» Problem to work on
Please summarize the text on the WWC2 protein below in two sentences.

[Opening Exercise text section]

The gene encodes a protein also called WWC2 which is 1,192 amino acids long. The molecular weight of the protein is 133.9 kilodaltons. The protein is serine rich with no charge clusters, hydrophobic segments or transmembrane domains. The isoelectric point is 5.23800

Domains and motifs

WWC2 is a member of the WWC protein family which consists of a WW domain and a C2 domain.
WWC2 contains two WW domains and one C2 domain. WWC2 also contains two domains of unknown function, DUF342 and DUF444. A leucine zipper is located at position 854.

[Closing Exercise text section]
[Opening Record set section]

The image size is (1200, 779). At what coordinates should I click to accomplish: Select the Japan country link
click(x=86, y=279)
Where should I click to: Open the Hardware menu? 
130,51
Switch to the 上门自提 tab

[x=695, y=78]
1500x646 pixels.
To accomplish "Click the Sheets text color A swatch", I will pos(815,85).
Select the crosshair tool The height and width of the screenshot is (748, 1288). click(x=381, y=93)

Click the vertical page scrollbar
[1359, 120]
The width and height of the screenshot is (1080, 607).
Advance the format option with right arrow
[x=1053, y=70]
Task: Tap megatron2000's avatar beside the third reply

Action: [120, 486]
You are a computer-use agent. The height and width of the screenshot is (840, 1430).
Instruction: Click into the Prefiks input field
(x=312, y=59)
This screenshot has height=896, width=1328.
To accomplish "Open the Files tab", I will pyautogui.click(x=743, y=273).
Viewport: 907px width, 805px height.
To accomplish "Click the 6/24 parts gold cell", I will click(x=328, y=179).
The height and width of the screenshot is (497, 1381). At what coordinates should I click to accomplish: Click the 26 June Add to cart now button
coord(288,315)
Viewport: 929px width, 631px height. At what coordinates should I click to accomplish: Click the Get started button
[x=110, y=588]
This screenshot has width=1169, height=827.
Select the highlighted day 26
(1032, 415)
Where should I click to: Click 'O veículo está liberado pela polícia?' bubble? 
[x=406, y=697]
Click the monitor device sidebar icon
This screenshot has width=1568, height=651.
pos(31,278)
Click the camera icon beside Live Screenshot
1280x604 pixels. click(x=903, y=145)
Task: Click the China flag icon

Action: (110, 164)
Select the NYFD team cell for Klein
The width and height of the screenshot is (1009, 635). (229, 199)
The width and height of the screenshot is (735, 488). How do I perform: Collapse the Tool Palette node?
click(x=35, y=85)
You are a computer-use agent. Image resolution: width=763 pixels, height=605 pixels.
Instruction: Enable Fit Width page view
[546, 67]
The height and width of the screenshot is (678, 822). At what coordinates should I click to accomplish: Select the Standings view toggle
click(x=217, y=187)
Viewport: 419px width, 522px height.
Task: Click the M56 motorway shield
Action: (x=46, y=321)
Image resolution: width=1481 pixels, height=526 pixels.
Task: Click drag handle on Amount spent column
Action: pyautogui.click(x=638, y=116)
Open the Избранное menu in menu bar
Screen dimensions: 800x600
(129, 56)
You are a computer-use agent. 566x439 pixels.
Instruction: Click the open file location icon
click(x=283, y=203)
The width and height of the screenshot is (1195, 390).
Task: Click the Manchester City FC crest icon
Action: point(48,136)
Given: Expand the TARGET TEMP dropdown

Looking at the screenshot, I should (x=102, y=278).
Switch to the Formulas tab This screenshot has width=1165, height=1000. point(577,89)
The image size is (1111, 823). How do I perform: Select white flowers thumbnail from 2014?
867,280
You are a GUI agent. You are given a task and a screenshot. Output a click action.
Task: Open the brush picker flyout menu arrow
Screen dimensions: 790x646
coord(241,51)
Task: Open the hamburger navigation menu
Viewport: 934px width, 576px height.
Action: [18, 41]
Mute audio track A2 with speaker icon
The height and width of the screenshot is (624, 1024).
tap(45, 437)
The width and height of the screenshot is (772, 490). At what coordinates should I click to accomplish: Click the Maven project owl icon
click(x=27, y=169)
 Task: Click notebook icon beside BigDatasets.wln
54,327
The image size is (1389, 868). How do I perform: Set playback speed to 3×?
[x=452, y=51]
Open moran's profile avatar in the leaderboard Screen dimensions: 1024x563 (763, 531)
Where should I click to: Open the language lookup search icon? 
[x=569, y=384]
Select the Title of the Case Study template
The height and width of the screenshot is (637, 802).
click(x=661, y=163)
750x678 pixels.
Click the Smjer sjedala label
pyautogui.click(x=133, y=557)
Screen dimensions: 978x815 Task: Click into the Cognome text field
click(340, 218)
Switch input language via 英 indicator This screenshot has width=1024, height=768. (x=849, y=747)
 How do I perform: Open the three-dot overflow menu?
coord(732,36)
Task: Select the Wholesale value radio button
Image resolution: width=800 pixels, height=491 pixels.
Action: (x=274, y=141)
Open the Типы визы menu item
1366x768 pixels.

[Closing Record set section]

» Problem solution
WWC2 is a serine-rich protein 1,192 amino acids long with a molecular weight of 133.9 kilodaltons, and it has no charge clusters, hydrophobic segments or transmembrane domains. A member of the WWC protein family, it contains two WW domains, one C2 domain, two domains of unknown function (DUF342 and DUF444), and a leucine zipper at position 854.